Retype the material exactly, beginning at the line containing "Image resolution: width=684" and ending at the line containing "pos(664,459)", including both of those lines.

>> BEGIN Material provided

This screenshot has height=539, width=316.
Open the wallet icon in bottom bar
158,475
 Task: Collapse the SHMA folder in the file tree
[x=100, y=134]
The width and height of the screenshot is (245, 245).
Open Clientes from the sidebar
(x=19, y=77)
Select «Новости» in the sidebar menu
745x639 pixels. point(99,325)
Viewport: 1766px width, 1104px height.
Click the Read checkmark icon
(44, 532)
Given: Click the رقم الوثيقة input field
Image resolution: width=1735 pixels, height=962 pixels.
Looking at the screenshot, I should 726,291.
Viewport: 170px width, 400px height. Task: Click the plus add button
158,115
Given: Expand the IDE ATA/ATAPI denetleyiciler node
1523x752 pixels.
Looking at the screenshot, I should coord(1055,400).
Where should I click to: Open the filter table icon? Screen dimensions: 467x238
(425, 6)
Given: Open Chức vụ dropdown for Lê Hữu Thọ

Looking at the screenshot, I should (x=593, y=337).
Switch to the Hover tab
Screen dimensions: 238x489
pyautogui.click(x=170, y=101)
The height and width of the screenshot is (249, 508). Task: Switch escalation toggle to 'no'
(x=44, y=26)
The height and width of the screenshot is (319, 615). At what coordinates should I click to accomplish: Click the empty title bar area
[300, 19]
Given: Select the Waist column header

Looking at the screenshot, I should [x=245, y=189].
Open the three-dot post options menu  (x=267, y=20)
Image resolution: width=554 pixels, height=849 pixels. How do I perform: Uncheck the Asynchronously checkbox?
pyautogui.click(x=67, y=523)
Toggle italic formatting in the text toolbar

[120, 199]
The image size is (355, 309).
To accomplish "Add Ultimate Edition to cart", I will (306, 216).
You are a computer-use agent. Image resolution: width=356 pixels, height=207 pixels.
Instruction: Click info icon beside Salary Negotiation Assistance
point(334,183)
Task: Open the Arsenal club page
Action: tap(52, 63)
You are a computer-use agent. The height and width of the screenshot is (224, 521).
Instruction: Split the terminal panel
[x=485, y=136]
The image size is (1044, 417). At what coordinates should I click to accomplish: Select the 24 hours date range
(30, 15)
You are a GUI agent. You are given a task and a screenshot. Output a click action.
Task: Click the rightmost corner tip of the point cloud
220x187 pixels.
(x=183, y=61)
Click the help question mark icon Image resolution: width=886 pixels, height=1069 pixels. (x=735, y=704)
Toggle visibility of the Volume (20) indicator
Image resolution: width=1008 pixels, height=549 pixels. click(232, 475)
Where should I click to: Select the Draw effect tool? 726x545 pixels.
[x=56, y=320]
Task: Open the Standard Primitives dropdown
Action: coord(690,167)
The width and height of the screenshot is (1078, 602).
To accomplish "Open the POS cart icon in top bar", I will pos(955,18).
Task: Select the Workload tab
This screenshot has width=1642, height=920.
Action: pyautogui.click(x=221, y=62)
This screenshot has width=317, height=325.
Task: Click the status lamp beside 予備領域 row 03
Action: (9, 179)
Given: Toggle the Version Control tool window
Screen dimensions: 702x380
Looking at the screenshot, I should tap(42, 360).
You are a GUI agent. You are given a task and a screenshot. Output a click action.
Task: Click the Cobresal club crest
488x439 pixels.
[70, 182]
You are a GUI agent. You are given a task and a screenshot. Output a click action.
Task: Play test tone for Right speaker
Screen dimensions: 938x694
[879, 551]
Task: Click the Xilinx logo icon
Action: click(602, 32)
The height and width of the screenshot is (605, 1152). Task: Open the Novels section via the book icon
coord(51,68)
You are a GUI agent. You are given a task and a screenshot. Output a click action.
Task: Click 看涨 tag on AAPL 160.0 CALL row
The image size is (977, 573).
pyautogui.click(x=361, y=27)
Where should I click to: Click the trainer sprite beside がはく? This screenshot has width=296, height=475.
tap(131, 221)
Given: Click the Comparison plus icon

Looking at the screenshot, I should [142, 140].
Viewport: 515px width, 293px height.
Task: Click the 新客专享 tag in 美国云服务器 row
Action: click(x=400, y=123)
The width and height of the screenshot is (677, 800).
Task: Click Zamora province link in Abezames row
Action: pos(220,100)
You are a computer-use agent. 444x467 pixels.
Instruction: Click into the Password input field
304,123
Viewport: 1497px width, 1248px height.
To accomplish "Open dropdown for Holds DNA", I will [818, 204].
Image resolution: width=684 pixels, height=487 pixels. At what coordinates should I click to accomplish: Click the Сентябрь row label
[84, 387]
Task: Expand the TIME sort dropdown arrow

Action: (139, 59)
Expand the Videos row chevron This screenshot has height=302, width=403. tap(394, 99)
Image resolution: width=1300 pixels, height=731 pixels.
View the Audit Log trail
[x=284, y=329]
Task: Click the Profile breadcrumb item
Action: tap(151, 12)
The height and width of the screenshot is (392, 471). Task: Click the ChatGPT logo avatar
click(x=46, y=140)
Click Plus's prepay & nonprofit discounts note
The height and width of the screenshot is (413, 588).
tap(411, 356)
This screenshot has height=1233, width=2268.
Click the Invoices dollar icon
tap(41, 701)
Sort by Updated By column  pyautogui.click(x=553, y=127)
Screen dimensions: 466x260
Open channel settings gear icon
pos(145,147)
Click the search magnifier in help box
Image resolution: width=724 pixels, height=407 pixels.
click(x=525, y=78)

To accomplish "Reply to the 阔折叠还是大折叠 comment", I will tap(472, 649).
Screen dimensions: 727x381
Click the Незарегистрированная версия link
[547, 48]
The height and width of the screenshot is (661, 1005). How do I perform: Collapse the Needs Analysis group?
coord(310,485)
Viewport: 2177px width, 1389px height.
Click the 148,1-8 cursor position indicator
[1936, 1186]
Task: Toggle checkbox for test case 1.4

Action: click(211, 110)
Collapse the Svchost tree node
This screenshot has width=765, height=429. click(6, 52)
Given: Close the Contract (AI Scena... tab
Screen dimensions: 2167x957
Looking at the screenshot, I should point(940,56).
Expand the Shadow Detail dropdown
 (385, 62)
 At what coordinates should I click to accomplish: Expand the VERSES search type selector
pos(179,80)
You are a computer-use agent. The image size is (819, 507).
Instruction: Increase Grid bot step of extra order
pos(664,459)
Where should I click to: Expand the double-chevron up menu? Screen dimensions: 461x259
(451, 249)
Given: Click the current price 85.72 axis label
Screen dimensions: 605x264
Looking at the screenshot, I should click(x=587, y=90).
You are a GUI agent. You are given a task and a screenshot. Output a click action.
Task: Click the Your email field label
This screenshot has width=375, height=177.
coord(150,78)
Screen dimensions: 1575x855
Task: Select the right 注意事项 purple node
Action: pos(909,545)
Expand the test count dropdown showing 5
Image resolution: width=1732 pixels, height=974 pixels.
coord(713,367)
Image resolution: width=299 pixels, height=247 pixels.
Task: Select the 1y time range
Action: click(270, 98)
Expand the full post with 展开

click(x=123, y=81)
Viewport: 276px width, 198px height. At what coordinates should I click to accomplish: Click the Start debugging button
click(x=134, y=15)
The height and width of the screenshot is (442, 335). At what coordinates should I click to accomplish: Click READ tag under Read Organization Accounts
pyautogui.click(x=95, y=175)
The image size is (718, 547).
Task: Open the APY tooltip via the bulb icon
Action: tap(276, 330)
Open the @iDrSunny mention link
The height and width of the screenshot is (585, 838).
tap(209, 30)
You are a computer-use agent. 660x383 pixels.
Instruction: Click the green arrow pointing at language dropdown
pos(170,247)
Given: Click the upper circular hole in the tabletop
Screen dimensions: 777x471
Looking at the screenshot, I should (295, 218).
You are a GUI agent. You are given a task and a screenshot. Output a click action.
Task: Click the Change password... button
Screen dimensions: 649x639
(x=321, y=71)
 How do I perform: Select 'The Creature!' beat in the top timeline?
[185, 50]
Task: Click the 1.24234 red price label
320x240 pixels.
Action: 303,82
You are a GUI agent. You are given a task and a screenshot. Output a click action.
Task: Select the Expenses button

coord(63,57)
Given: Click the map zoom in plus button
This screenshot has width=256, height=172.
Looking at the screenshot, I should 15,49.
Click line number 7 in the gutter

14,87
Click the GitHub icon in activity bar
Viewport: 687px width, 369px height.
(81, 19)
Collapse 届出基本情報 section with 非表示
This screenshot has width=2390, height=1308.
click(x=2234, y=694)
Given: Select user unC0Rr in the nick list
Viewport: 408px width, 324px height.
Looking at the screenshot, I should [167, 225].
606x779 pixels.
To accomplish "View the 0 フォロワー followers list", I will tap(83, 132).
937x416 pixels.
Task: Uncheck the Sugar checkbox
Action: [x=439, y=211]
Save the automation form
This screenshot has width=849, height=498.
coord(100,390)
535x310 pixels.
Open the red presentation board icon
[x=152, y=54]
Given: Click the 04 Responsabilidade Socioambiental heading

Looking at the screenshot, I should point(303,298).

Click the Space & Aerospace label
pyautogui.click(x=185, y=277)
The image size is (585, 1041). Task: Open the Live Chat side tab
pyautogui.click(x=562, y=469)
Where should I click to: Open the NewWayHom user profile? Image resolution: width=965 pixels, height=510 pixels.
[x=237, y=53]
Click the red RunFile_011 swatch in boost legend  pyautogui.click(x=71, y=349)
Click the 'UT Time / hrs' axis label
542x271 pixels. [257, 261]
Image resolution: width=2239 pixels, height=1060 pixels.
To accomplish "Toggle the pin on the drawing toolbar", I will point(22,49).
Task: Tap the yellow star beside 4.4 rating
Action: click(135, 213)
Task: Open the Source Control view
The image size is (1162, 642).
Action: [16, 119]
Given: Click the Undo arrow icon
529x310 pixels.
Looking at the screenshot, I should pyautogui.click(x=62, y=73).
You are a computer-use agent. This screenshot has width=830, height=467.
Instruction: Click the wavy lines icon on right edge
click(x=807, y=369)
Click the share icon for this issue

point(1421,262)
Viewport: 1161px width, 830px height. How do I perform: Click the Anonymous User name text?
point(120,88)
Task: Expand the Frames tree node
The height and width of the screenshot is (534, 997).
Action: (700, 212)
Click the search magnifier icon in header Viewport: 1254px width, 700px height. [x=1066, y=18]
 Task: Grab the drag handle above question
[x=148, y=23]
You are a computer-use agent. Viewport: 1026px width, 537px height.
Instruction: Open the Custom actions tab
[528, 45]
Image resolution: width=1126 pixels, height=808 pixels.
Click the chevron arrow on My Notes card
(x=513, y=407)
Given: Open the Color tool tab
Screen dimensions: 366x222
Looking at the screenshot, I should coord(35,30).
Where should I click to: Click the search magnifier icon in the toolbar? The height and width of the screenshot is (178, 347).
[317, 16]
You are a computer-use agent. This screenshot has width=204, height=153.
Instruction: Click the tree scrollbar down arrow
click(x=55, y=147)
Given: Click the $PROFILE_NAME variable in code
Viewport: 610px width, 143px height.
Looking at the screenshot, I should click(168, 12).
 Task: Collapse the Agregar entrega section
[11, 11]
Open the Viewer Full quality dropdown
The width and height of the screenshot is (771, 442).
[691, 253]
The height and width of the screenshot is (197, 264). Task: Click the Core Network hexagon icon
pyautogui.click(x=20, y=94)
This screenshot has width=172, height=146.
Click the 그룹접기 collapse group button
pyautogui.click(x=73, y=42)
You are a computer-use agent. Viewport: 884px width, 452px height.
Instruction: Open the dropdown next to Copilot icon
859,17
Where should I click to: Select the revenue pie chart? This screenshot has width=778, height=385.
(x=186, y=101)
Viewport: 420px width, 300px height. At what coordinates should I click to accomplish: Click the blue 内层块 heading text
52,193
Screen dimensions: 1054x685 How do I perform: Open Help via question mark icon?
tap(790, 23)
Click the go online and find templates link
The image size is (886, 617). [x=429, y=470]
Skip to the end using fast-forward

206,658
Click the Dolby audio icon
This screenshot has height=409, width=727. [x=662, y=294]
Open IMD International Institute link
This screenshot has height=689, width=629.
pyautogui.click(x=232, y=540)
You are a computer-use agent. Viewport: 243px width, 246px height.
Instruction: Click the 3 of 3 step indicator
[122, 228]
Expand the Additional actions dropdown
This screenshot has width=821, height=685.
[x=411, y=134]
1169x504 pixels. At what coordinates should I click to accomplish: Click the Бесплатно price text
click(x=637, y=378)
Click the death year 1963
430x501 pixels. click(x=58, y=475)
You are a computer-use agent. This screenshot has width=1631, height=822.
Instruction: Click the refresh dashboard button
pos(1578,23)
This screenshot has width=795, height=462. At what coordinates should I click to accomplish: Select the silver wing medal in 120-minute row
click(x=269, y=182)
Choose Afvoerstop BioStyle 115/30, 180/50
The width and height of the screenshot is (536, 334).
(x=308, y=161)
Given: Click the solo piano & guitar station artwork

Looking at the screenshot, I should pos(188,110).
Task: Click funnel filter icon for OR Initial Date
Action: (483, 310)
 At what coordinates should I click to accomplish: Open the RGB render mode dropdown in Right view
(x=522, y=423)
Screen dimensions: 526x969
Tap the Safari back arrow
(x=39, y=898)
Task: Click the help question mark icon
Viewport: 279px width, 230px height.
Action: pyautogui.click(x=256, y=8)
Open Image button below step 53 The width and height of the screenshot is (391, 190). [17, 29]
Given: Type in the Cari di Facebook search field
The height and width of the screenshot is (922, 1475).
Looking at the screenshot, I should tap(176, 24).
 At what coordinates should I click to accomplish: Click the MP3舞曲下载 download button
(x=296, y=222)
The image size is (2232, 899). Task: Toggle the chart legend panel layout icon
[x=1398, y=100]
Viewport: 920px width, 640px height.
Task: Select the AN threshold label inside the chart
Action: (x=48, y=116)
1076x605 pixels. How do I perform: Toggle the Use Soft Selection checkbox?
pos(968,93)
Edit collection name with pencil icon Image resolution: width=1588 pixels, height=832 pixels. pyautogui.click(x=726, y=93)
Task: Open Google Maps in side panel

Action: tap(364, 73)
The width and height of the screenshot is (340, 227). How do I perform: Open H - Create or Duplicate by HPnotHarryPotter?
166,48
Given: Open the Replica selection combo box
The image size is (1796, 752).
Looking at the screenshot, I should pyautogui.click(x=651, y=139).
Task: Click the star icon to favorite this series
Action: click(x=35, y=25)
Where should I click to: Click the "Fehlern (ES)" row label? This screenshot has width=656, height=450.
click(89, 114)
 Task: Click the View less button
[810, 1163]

>> END Material provided

**Complete output:**
Image resolution: width=684 pixels, height=487 pixels. At what coordinates should I click to accomplish: Click the Сентябрь row label
[84, 387]
Task: Expand the TIME sort dropdown arrow

Action: (139, 59)
Expand the Videos row chevron This screenshot has height=302, width=403. tap(394, 99)
Image resolution: width=1300 pixels, height=731 pixels.
View the Audit Log trail
[x=284, y=329]
Task: Click the Profile breadcrumb item
Action: tap(151, 12)
The height and width of the screenshot is (392, 471). Task: Click the ChatGPT logo avatar
click(x=46, y=140)
Click Plus's prepay & nonprofit discounts note
The height and width of the screenshot is (413, 588).
tap(411, 356)
This screenshot has height=1233, width=2268.
Click the Invoices dollar icon
tap(41, 701)
Sort by Updated By column  pyautogui.click(x=553, y=127)
Screen dimensions: 466x260
Open channel settings gear icon
pos(145,147)
Click the search magnifier in help box
Image resolution: width=724 pixels, height=407 pixels.
click(x=525, y=78)

To accomplish "Reply to the 阔折叠还是大折叠 comment", I will tap(472, 649).
Screen dimensions: 727x381
Click the Незарегистрированная версия link
[547, 48]
The height and width of the screenshot is (661, 1005). How do I perform: Collapse the Needs Analysis group?
coord(310,485)
Viewport: 2177px width, 1389px height.
Click the 148,1-8 cursor position indicator
[1936, 1186]
Task: Toggle checkbox for test case 1.4

Action: click(211, 110)
Collapse the Svchost tree node
This screenshot has width=765, height=429. click(6, 52)
Given: Close the Contract (AI Scena... tab
Screen dimensions: 2167x957
Looking at the screenshot, I should point(940,56).
Expand the Shadow Detail dropdown
 (385, 62)
 At what coordinates should I click to accomplish: Expand the VERSES search type selector
pos(179,80)
You are a computer-use agent. The image size is (819, 507).
Instruction: Increase Grid bot step of extra order
pos(664,459)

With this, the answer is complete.